Profesor Raszeja przeniósł się do Warszawy, gdzie w 1939 r. został ordynatorem oddziału chirurgii szpitala PCK. Wykładał też na tajnym Wydziale Lekarskim Uniwersytetu Warszawskiego. Od początku zaangażował się w niesienie pomocy biednej ludności miasta oraz społeczności żydowskiej zamkniętej w getcie. Nawiązał współpracę m.in. z prof. Ludwikiem Hirszfeldem, wspólnie z którym zorganizowali akcję krwiodawstwa dla ludności żydowskiej. Okoliczności śmierci profesora Raszei są tragiczne – został zabity przez gestapowców podczas wizyty lekarskiej w jednym z mieszkań na terenie getta. Zastrzeleni zostali również sam pacjent oraz jego rodzina, dwóch lekarzy i pielęgniarka.
Po wojnie Franciszek Raszeja został upamiętniony nadaniem jego imienia szpitalowi miejskiemu w Poznaniu i ulicy na Kole w Warszawie. W roku 2000 pośmiertnie odznaczono go medalem Sprawiedliwego wśród Narodów Świata.
Anna Braude –Hellerowa z kolei urodziła się w 1888 r. w Warszawie. Studia medyczne rozpoczęła w Zurychu, ukończyła w Berlinie. W 1916 r. współorganizowała Towarzystwo Przyjaciół Dzieci, przy którym założyła szkołę dla pielęgniarek pediatrycznych. Początkowo zawodowo związała się ze Szpitalem Starozakonnych na Czystem w Warszawie, następnie ze Szpitalem Dziecięcym im. Bersohnów i Baumanów. Nie tylko przyczyniła się do jego ponownego otwarcia po gruntownej rozbudowie w 1930 r., lecz została także dyrektorem tej placówki i ordynatorem oddziału niemowlęcego. Gdy jesienią 1940 r. szpital znalazł się w obrębie getta (tzw. małego getta), Anna Braude-Hellerowa pozostała na stanowisku. Prowadziła tam obserwacyjne badania nad tzw. chorobą głodową. Po rozpoczęciu przez Niemców latem 1942 r. tzw. Wielkiej Akcji szpital Bersohnów i Baumanów został przeniesiony wraz z personelem i pacjentami na ul. Gęsią (do tzw. dużego getta). Tam najprawdopodobniej, w podziemiach szpitala, Anna Braude-Hellerowa zginęła w trakcie toczącego się wiosną 1943 r. powstania w getcie. Pośmiertnie została odznaczona Orderem Virtuti Militarii, a w kwietniu 2001 r. upamiętniona tablicą na elewacji dawnego szpitala Bersohnów i Baumanów.

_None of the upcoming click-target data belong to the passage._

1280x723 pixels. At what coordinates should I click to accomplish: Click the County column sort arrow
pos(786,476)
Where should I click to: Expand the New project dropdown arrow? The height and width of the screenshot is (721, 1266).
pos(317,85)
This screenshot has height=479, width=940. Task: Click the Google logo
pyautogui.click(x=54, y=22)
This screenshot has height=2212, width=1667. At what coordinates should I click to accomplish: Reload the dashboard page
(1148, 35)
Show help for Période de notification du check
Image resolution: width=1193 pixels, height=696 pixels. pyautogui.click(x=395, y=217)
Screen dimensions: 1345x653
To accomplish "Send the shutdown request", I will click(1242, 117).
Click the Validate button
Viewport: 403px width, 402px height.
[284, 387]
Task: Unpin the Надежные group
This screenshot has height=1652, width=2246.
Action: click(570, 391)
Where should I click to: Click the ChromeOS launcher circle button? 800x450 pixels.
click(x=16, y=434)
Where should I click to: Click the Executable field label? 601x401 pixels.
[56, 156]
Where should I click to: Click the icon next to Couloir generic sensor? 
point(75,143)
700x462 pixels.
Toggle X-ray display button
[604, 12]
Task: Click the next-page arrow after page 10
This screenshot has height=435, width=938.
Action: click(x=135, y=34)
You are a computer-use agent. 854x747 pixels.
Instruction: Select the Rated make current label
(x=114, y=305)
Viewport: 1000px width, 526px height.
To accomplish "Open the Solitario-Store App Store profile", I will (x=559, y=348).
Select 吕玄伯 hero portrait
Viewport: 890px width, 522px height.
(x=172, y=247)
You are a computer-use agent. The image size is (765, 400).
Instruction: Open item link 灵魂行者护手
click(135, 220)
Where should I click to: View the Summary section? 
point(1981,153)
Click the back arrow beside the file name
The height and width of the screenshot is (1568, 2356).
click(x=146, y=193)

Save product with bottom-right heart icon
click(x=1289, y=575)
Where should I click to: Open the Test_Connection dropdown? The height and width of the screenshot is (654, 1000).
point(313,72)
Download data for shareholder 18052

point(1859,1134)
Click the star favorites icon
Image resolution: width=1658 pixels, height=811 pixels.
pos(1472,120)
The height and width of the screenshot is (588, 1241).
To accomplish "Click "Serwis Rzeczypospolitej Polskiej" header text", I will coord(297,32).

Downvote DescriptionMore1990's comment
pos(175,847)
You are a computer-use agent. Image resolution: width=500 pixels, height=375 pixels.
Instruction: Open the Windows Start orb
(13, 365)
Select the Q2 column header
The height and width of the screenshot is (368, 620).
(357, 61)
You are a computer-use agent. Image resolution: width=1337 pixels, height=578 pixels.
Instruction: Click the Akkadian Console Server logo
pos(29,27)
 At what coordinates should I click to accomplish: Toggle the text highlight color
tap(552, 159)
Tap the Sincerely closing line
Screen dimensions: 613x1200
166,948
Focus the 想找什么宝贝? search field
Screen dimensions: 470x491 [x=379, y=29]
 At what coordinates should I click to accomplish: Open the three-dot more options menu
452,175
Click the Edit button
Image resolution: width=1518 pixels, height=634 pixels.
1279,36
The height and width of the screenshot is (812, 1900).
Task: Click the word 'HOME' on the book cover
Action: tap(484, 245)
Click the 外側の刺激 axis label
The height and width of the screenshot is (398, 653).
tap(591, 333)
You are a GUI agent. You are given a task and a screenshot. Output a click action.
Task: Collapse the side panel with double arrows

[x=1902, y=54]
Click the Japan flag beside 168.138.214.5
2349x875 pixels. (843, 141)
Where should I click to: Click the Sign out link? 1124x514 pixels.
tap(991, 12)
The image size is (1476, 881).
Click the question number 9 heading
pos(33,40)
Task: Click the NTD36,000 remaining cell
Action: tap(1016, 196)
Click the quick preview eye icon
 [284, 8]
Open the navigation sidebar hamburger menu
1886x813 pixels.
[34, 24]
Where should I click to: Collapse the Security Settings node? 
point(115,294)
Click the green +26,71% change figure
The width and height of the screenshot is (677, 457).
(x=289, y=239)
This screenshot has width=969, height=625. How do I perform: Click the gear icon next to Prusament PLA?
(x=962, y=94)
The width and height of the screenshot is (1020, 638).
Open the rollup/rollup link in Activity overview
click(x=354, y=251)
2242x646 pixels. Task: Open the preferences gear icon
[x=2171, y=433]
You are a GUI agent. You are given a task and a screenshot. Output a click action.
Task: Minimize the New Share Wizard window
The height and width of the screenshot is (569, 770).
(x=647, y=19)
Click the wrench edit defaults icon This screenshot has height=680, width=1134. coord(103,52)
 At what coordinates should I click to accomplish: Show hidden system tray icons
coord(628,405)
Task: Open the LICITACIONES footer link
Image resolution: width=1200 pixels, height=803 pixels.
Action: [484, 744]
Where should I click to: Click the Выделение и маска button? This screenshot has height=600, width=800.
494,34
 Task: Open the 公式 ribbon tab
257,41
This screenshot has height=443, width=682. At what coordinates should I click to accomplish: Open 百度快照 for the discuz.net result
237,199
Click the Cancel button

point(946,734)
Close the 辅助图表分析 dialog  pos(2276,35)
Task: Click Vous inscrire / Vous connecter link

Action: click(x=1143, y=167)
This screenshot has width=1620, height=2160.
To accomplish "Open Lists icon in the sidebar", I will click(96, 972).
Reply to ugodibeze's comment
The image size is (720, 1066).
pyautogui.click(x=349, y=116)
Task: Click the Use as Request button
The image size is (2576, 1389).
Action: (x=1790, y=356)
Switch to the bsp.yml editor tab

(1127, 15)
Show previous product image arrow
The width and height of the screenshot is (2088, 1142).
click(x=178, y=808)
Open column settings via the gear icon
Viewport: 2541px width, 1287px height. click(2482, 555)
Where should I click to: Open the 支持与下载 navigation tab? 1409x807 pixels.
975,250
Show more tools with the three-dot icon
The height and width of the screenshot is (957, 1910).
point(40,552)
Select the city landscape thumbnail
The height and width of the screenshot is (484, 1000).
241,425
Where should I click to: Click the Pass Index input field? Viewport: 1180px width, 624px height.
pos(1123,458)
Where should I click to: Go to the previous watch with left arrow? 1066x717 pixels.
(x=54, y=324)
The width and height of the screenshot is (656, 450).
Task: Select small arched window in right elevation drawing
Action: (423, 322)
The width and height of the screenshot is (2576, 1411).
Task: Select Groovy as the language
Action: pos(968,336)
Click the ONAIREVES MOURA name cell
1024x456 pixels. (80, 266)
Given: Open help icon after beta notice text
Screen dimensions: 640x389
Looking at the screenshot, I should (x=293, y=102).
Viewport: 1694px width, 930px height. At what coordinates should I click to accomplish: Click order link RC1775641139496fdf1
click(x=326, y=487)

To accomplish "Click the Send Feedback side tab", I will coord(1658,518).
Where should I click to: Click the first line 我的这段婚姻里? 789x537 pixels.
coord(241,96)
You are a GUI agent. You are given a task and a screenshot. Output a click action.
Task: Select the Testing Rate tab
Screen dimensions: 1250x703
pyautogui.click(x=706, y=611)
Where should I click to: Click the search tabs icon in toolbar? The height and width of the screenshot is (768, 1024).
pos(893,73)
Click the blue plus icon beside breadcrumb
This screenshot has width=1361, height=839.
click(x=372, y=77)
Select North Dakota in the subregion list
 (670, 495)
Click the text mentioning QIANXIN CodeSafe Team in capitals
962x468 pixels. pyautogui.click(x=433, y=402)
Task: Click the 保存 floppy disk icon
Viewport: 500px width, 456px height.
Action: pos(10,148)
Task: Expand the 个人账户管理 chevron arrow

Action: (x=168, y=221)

Wystawa „Zwykli/Niezwykli lekarze w getcie warszawskim” została dofinansowana ze środków Ministra Kultury i Dziedzictwa Narodowego, patronat nad nią objął Minister Kultury i Dziedzictwa Narodowego. W Warszawie ekspozycja będzie dostępna do 15 lipca. Następnie, w wyniku współpracy Urzędu Miasta Poznania, Muzeum Getta Warszawskiego i naszego Szpitala, wystawa zostanie w całości przekazana do Poznania, gdzie ponownie będzie można ją odwiedzać.